“O Jovem” de Annie Ernaux
Relato intimista e despudorado.
“Se eu não as escrever, as coisas não se cumprem, terão apenas sido vividas.”
Se a capacidade de dizer muito com poucas palavras é um traço característico de Annie Ernaux, ela parece ter atingido um dos pontos mais altos em O Jovem (Livros do Brasil, 2023), testemunho autobiográfico de natureza tão breve quanto crucial na obra da autora, especialmente pela forma como aqui se entrelaçam algumas das suas obras anteriormente publicadas.
Ernaux nunca se restringe a falar só de um tema quando escreve e nas breves páginas deste livro, aborda uma miríade de assuntos ao recordar o relacionamento que teve aos 54 anos, com um estudante de origem humilde, trinta anos mais novo. Essa relação fá-la regressar a uma cidade do seu passado e ali, entre o entusiasmo do enamoramento, com os seus jogos de sedução e prazer, e os estigmas gerados pela diferença de idades e de posições sociais, é levada a refletir sobre a rapariga «escandalosa» que foi, menina da província, de um meio que já não é o seu e que agora, com estranheza, reconhece no outro.

Absorta pelo romance, Ernaux descreve: “O meu corpo deixara de ter idade.
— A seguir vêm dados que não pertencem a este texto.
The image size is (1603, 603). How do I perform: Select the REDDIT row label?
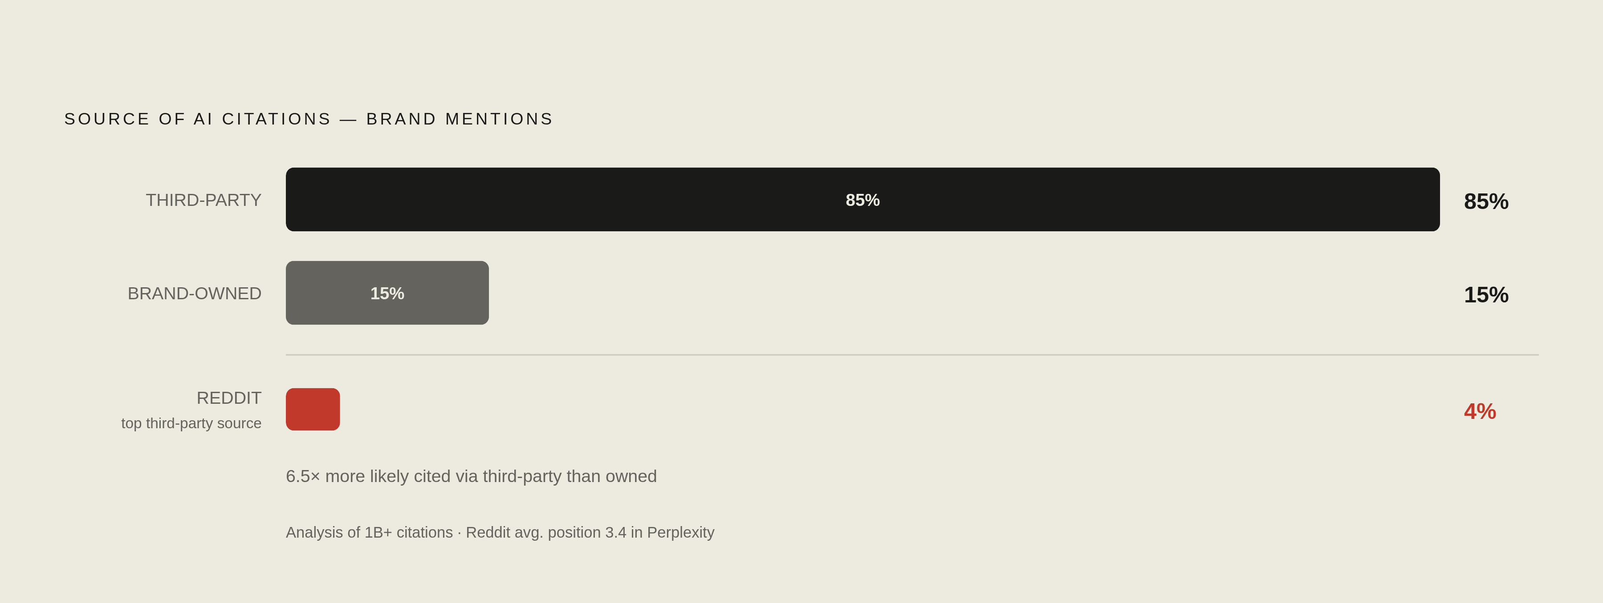click(x=229, y=398)
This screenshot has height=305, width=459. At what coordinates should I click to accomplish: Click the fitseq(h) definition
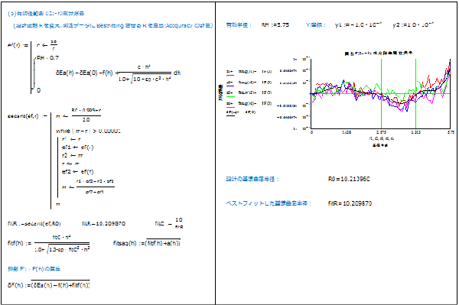(147, 243)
Era necessário o olhar fortemente reprovador dos clientes ao nosso lado, num restaurante, para ela me ser devolvida. Olhar que, em vez de me envergonhar, reforçava a minha determinação de não esconder a relação com um homem «que podia ser meu filho», quando qualquer tipo de cinquenta anos se podia exibir com uma que visivelmente não era sua filha, sem suscitar qualquer reprovação.”
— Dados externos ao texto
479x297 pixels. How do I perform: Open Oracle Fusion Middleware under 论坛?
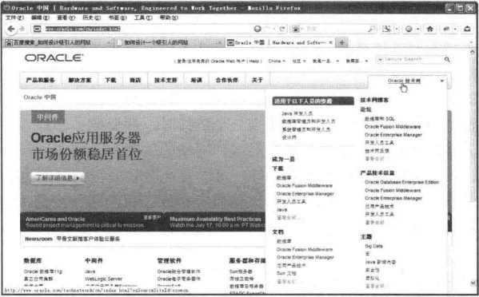[393, 127]
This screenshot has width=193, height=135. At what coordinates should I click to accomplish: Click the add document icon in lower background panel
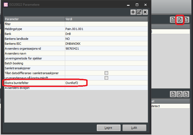173,94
Fazendo uso de um «descaramento» honesto que nos desconcerta, Ernaux aborda os preconceitos de uma sociedade conservadora face à diferença de idades desta relação, num cenário agravado pela questão de género, em torno da qual se alinham reflexões sobre o desejo feminino, a volúpia, o relacionamento entre pessoas de diferentes classes sociais, a passagem do tempo, a memória (individual e coletiva), a escrita e o papel da mulher nos anos 90.
Ao tornar-se protagonista da sua obra, e ao refletir sobre os contextos sociais que viveu mediante a ação da memória, Ernaux torna-se uma etnóloga de si mesma e conclui que não é tanto pelo que trouxe de novo, mas justamente pela repetição, que esta relação deixou a sua marca. Por fim, demonstra como a «novidade» dessa relação se foi anulando perante o tanto que vivera anteriormente.